Supplied data
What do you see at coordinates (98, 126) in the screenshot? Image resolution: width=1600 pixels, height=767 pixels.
...
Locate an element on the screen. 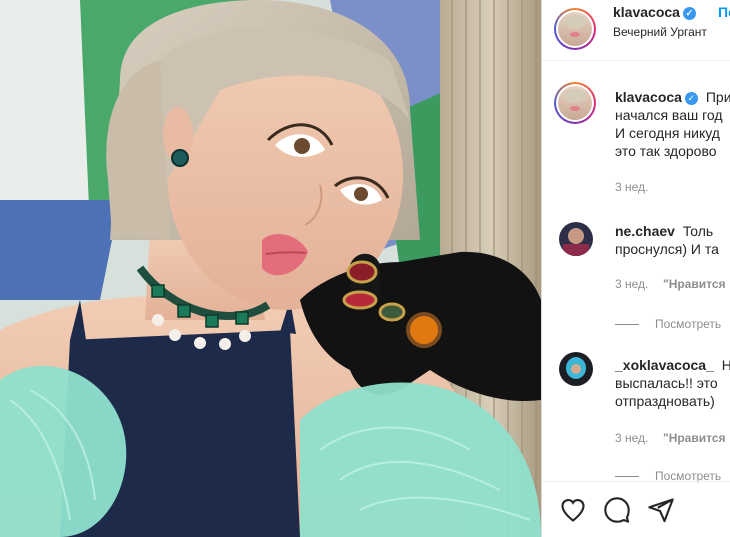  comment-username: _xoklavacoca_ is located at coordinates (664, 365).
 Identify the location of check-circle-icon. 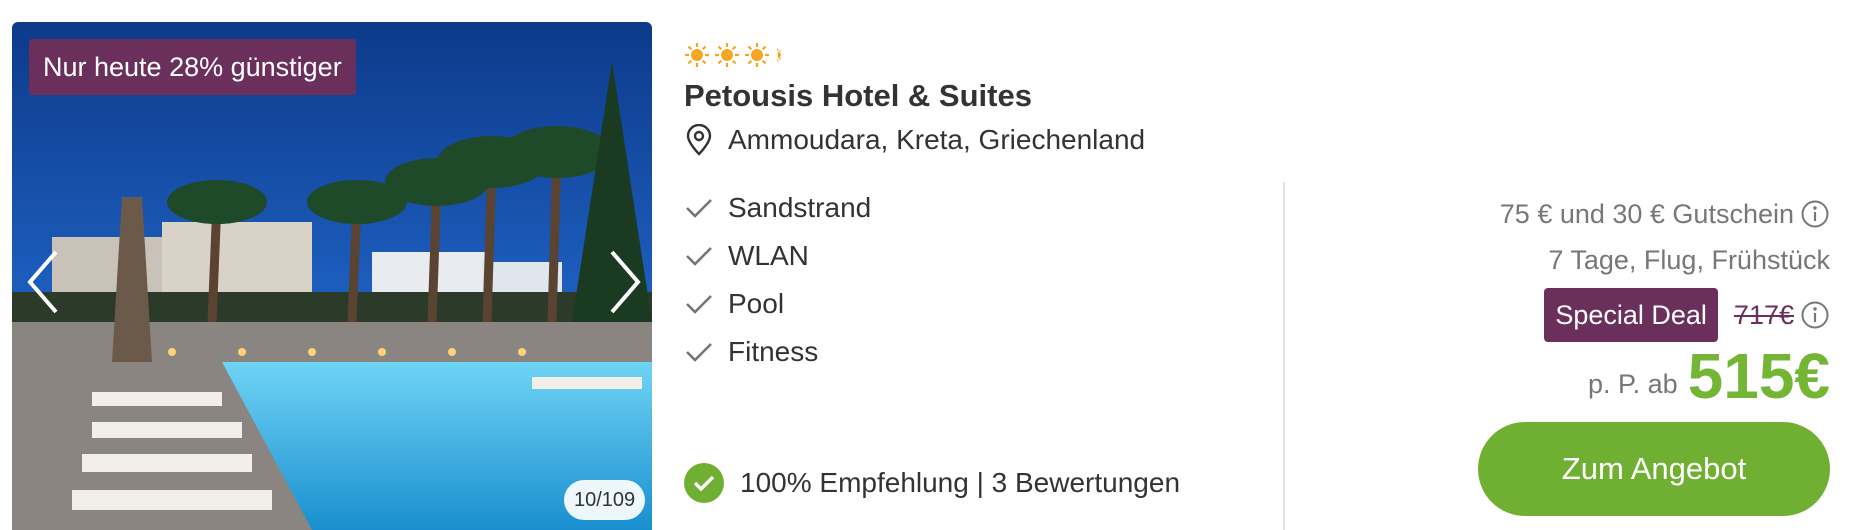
* * *
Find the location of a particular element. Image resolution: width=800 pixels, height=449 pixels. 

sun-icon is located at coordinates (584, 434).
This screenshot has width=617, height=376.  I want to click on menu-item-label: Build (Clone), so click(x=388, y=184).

To do
Could you copy out everything from the line containing "Find the location" down to the line containing "This screenshot has", both of those lines included?

Response for this exercise
Find the location of a particular element. Image resolution: width=800 pixels, height=449 pixels. 

sun-icon is located at coordinates (584, 434).
This screenshot has width=617, height=376.  I want to click on menu-item-label: Build (Clone), so click(x=388, y=184).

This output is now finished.